Parenting in the Pew

I love going to church.  I love getting to worship our Lord and Savior, Jesus Christ.  I love that my husband is my pastor.  I love his sermons.  I love that I feel spiritually full after Sunday morning worship.

Enter in a 17 month old: Aidan Lund.  In the service, his 28 pound body doesn't like to face forward, sit still, play with toys or be held.  He likes to face backwards and stare, push against me while I'm trying to hold him and the hymnal, empty the contents of the diaper bag onto the floor, and make noise when he doesn't like being told, "No."  He makes my Sunday mornings a lot more, well...interesting!  

Our church has a tiny mother's room labeled Nursery with an assigned weekly attendant who may or may not show up.  This, in itself, informs you that the congregants want you to keep your child in the service.  

But I don't want my noisy, busy little man distracting others from worship, nor do I want him making it difficult for his preacher daddy to form coherent sentences due to all of his distractions.  Of course I believe that the LORD wants all of His creatures to worship Him, but I'm just not convinced that now is the right time for Aidan to be in the service despite what most in our church believe.

So I purchased:
And she's calmed my fears: she says it's OK to keep your child out of the service until 3 years of age!  "Older infants and toddlers up to two and a half or three years old do well in the nursery...Three-year-olds and some younger children, can be trained to participate in worship that includes the creed, Scripture readings, music, and offering...By about the fourth year of age, children can be in the worship service for the entire time," (pg 59).
 
In their family, the fourth birthday is a rite of passage - you are now officially able to be in the service the entire time!  They make it such a big, wonderful deal that her children often asked to be in the service long before their fourth birthday.

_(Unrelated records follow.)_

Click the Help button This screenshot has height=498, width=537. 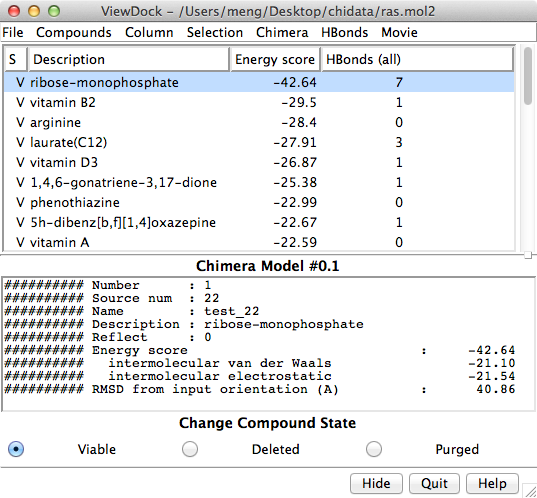492,483
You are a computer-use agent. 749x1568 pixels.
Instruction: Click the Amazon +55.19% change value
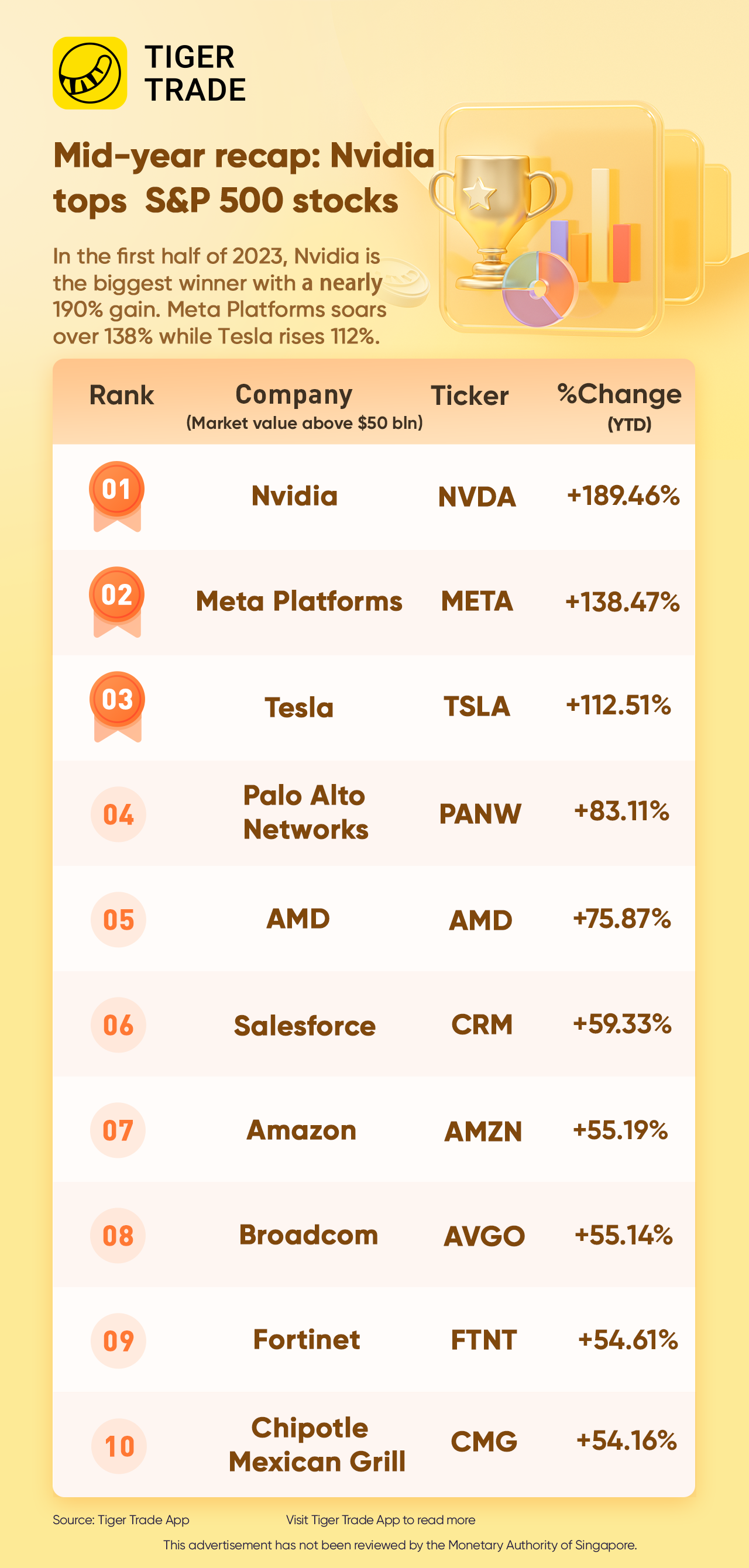click(x=620, y=1130)
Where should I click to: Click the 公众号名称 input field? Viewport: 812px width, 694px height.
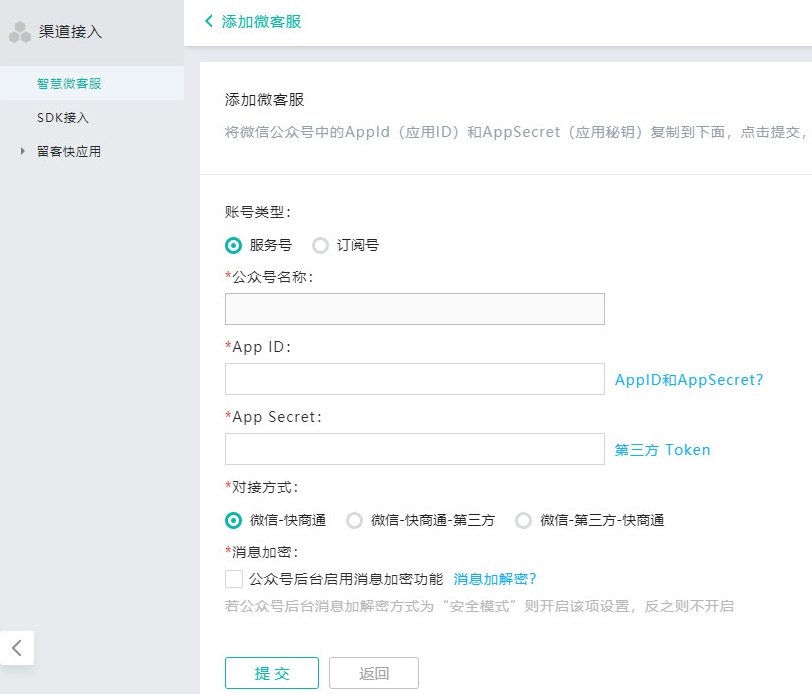(414, 309)
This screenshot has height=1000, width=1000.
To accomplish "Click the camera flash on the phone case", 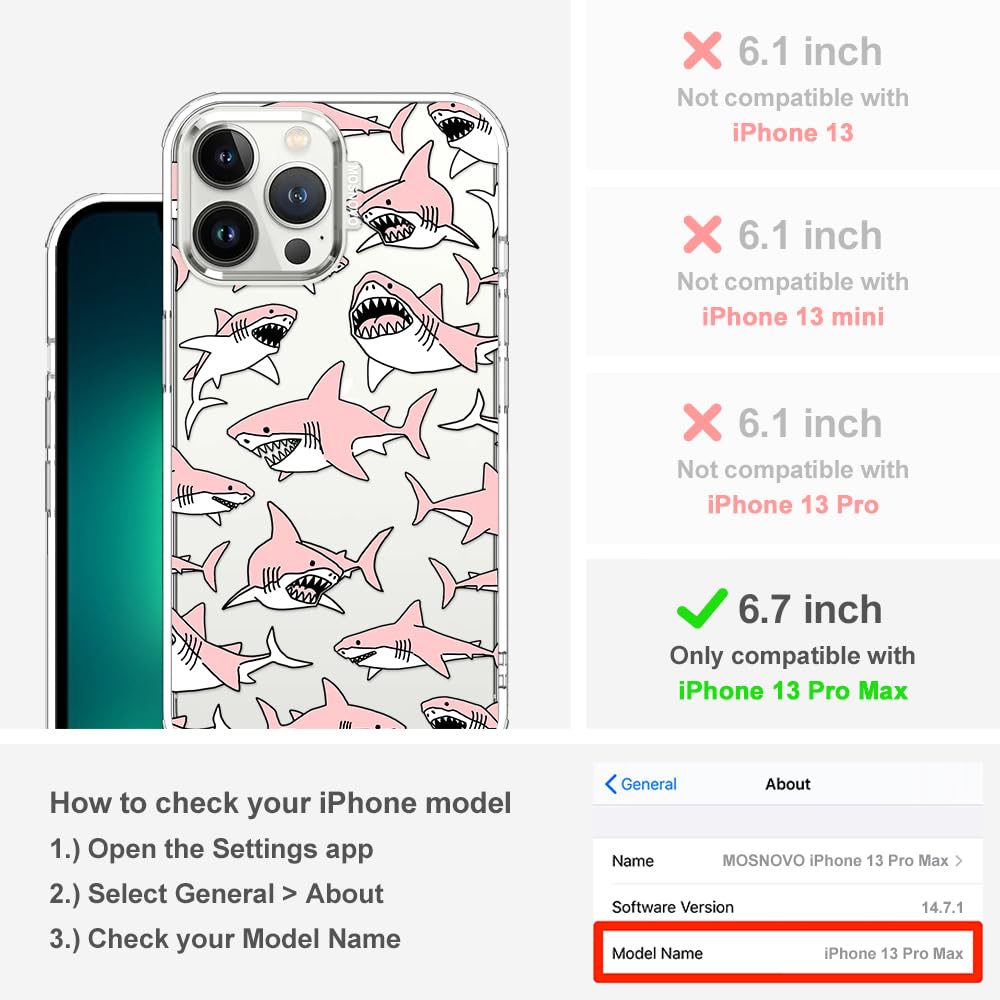I will click(x=297, y=138).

Author (and pastor's wife) Robbie Castleman's main premise is that we, as parents, are to demonstrate to our children what worship is: the surrender of our souls to a God who is jealous for our attention, time, and love (pg 24).  We are to show by example what it means to "seek God, to love his Son and to respond to the Holy Spirit in worship," (pg 25).   Our attitude toward worship will transfer over to our children - are we excited to worship our Lord and Savior?  Are we excited to sit under the preaching of God's holy Word?  If so, our young children will be too.

To help with this, Mrs. Castleman encourages parents to make Sunday the best day of the week!  She says, for example, to create a different Sunday morning routine that includes a special yummy breakfast.  And don't be rushed or frustrated...let Sundays (even the mornings before church) be a true, calm Sabbath rest.
 
I really enjoy what she has to say, and I will post more about what it really looks like to parent in the pew.  But for now, WHEW - I breathe a sigh of relief - it's OK to have Aidan in the nursery.
 
PS - A friend, Rachel, wrote recently on her blog that she is going to start training her 20 month old son to sit in worship.  I asked her to write about how she's going to go about this task...and I hope she does; I am so curious!  There are many differing viewpoints on children in the service (or not), and you have to do what you believe is most honoring to God and best for your family.    Any thoughts or advice?